ASSIGNMENT:
Nothing but the lines from the one containing "Viewport: 1061px width, 948px" through the last line of the records belongs in the answer, copied exactly and with the pictures left out.
*** Block opens ***
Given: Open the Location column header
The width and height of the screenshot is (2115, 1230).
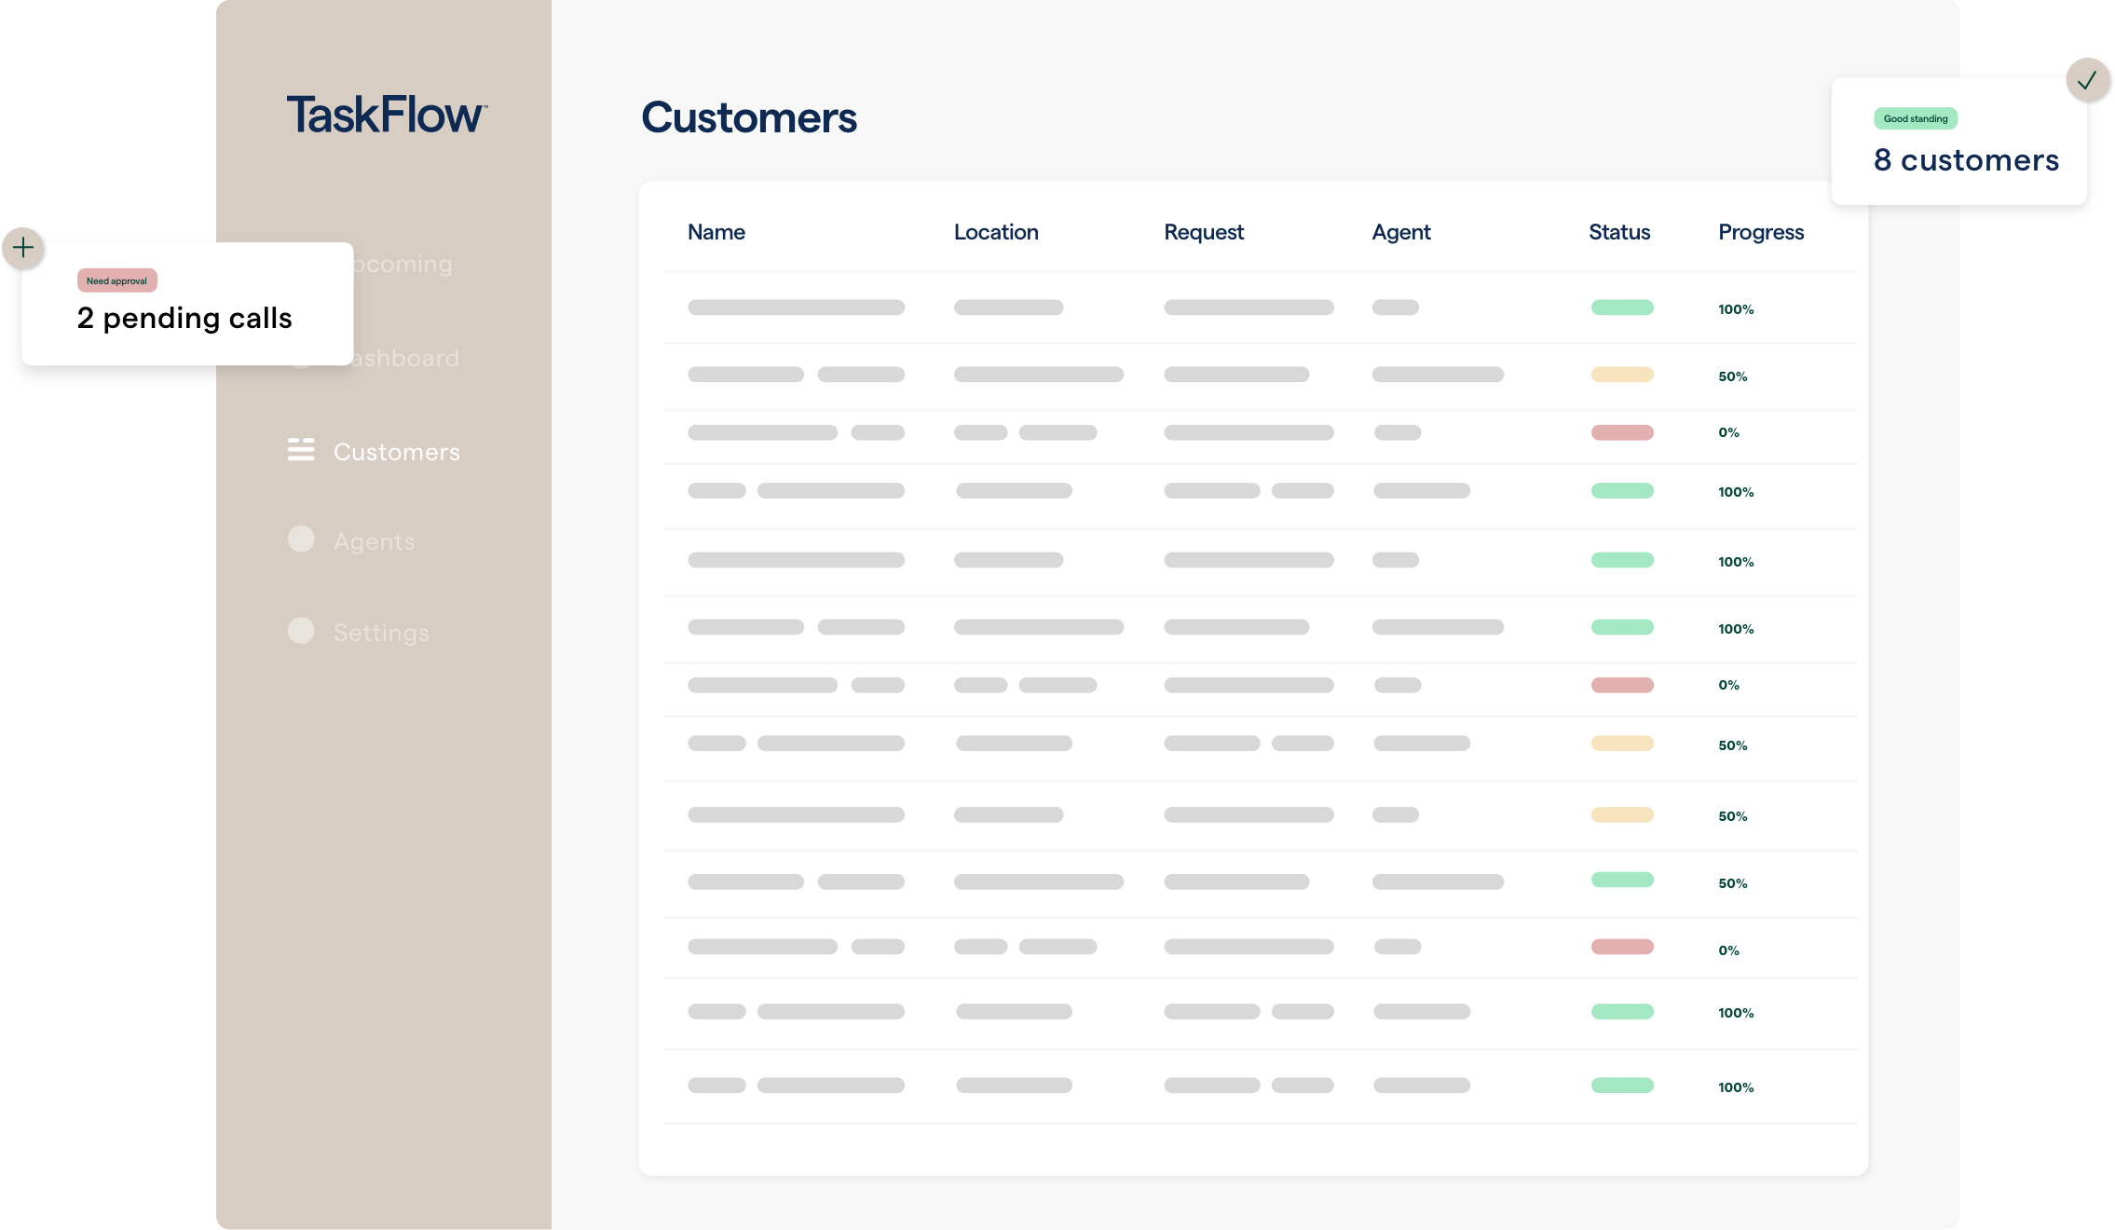Looking at the screenshot, I should (x=995, y=232).
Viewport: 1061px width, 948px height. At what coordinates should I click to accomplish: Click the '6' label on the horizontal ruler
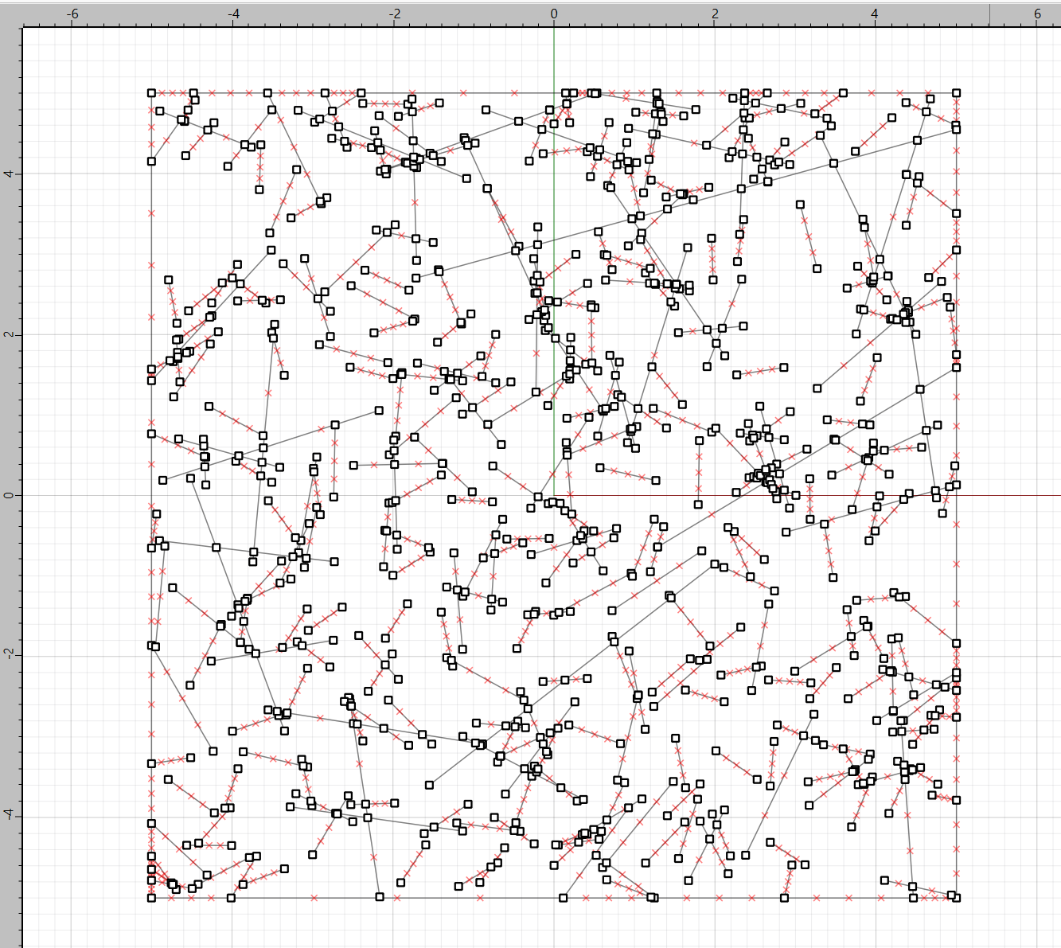(x=1037, y=14)
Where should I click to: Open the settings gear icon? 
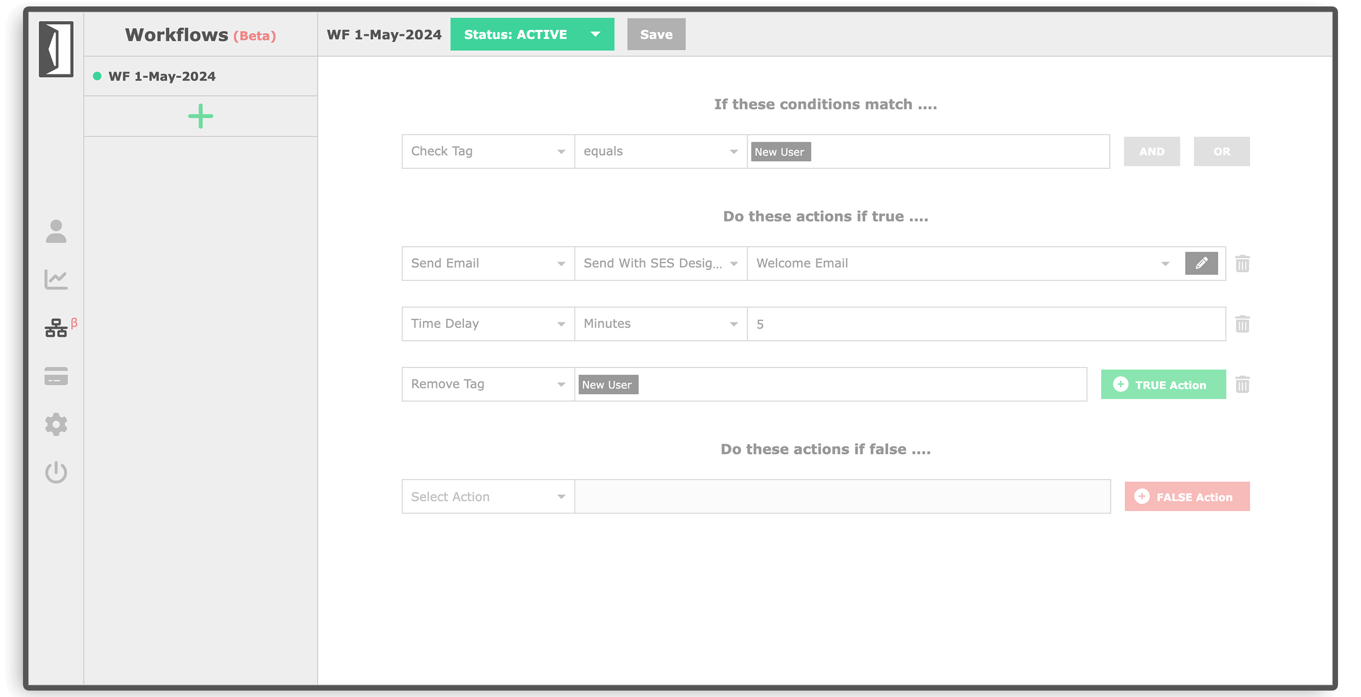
*** Block closes ***
REPLY TO THE TASK:
Viewport: 1061px width, 948px height. At what coordinates should I click to accomplish: Click the '6' label on the horizontal ruler
(x=1037, y=14)
Where should I click to: Open the settings gear icon? 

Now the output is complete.